== Records to process

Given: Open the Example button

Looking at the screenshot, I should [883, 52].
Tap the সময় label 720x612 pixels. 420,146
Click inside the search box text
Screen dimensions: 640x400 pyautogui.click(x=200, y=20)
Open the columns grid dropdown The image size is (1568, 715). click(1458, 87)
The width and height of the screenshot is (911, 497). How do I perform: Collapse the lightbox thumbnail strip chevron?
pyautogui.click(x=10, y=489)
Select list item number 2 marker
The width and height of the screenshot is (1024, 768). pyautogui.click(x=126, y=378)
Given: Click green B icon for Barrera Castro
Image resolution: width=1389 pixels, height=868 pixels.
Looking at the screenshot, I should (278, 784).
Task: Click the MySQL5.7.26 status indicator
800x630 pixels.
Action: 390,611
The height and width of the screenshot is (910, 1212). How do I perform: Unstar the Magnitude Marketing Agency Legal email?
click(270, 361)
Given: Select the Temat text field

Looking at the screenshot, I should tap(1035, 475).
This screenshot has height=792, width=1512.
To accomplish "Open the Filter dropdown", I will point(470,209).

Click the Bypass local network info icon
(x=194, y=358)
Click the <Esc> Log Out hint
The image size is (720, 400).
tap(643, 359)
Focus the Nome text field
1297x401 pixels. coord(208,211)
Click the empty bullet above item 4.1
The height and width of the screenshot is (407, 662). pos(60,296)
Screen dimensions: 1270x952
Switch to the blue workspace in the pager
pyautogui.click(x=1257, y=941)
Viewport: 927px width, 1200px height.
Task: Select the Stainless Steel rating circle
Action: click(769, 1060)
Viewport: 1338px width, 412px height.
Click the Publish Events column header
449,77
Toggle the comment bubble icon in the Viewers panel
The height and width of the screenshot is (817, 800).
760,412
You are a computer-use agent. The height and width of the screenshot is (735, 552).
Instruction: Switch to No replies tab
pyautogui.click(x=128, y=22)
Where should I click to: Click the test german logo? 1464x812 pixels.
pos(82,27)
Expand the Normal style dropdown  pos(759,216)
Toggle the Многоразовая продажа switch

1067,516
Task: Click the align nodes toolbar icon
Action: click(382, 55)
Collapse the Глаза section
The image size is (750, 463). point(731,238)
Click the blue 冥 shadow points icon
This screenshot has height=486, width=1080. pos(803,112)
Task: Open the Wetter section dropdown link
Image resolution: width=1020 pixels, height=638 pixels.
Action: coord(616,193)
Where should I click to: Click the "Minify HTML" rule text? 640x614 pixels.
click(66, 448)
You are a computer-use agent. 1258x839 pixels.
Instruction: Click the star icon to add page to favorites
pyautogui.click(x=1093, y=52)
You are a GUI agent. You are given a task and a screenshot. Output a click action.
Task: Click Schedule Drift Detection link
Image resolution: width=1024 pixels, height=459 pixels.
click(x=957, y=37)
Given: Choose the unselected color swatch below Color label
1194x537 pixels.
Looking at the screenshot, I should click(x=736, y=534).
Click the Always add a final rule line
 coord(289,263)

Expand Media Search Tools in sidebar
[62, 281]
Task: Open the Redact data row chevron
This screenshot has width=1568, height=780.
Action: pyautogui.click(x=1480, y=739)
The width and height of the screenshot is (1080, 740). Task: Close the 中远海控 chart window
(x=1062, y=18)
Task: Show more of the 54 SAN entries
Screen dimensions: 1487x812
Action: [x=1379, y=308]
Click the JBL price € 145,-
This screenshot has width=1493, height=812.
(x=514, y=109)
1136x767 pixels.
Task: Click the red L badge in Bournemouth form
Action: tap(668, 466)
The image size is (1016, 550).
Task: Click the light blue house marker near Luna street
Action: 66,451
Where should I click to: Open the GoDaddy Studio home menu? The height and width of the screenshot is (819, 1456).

====

About this task: In full and word for word, reproduce the data above.

Solution to this exercise:
Given: Open the Example button

Looking at the screenshot, I should [883, 52].
Tap the সময় label 720x612 pixels. 420,146
Click inside the search box text
Screen dimensions: 640x400 pyautogui.click(x=200, y=20)
Open the columns grid dropdown The image size is (1568, 715). click(1458, 87)
The width and height of the screenshot is (911, 497). How do I perform: Collapse the lightbox thumbnail strip chevron?
pyautogui.click(x=10, y=489)
Select list item number 2 marker
The width and height of the screenshot is (1024, 768). pyautogui.click(x=126, y=378)
Given: Click green B icon for Barrera Castro
Image resolution: width=1389 pixels, height=868 pixels.
Looking at the screenshot, I should (278, 784).
Task: Click the MySQL5.7.26 status indicator
800x630 pixels.
Action: 390,611
The height and width of the screenshot is (910, 1212). How do I perform: Unstar the Magnitude Marketing Agency Legal email?
click(270, 361)
Given: Select the Temat text field

Looking at the screenshot, I should tap(1035, 475).
This screenshot has height=792, width=1512.
To accomplish "Open the Filter dropdown", I will point(470,209).

Click the Bypass local network info icon
(x=194, y=358)
Click the <Esc> Log Out hint
The image size is (720, 400).
tap(643, 359)
Focus the Nome text field
1297x401 pixels. coord(208,211)
Click the empty bullet above item 4.1
The height and width of the screenshot is (407, 662). pos(60,296)
Screen dimensions: 1270x952
Switch to the blue workspace in the pager
pyautogui.click(x=1257, y=941)
Viewport: 927px width, 1200px height.
Task: Select the Stainless Steel rating circle
Action: click(769, 1060)
Viewport: 1338px width, 412px height.
Click the Publish Events column header
449,77
Toggle the comment bubble icon in the Viewers panel
The height and width of the screenshot is (817, 800).
760,412
You are a computer-use agent. The height and width of the screenshot is (735, 552).
Instruction: Switch to No replies tab
pyautogui.click(x=128, y=22)
Where should I click to: Click the test german logo? 1464x812 pixels.
pos(82,27)
Expand the Normal style dropdown  pos(759,216)
Toggle the Многоразовая продажа switch

1067,516
Task: Click the align nodes toolbar icon
Action: click(382, 55)
Collapse the Глаза section
The image size is (750, 463). point(731,238)
Click the blue 冥 shadow points icon
This screenshot has height=486, width=1080. pos(803,112)
Task: Open the Wetter section dropdown link
Image resolution: width=1020 pixels, height=638 pixels.
Action: coord(616,193)
Where should I click to: Click the "Minify HTML" rule text? 640x614 pixels.
click(66, 448)
You are a computer-use agent. 1258x839 pixels.
Instruction: Click the star icon to add page to favorites
pyautogui.click(x=1093, y=52)
You are a GUI agent. You are given a task and a screenshot. Output a click action.
Task: Click Schedule Drift Detection link
Image resolution: width=1024 pixels, height=459 pixels.
click(x=957, y=37)
Given: Choose the unselected color swatch below Color label
1194x537 pixels.
Looking at the screenshot, I should click(x=736, y=534).
Click the Always add a final rule line
 coord(289,263)

Expand Media Search Tools in sidebar
[62, 281]
Task: Open the Redact data row chevron
This screenshot has width=1568, height=780.
Action: pyautogui.click(x=1480, y=739)
The width and height of the screenshot is (1080, 740). Task: Close the 中远海控 chart window
(x=1062, y=18)
Task: Show more of the 54 SAN entries
Screen dimensions: 1487x812
Action: [x=1379, y=308]
Click the JBL price € 145,-
This screenshot has width=1493, height=812.
(x=514, y=109)
1136x767 pixels.
Task: Click the red L badge in Bournemouth form
Action: tap(668, 466)
The image size is (1016, 550).
Task: Click the light blue house marker near Luna street
Action: 66,451
Where should I click to: Open the GoDaddy Studio home menu? The height and width of the screenshot is (819, 1456).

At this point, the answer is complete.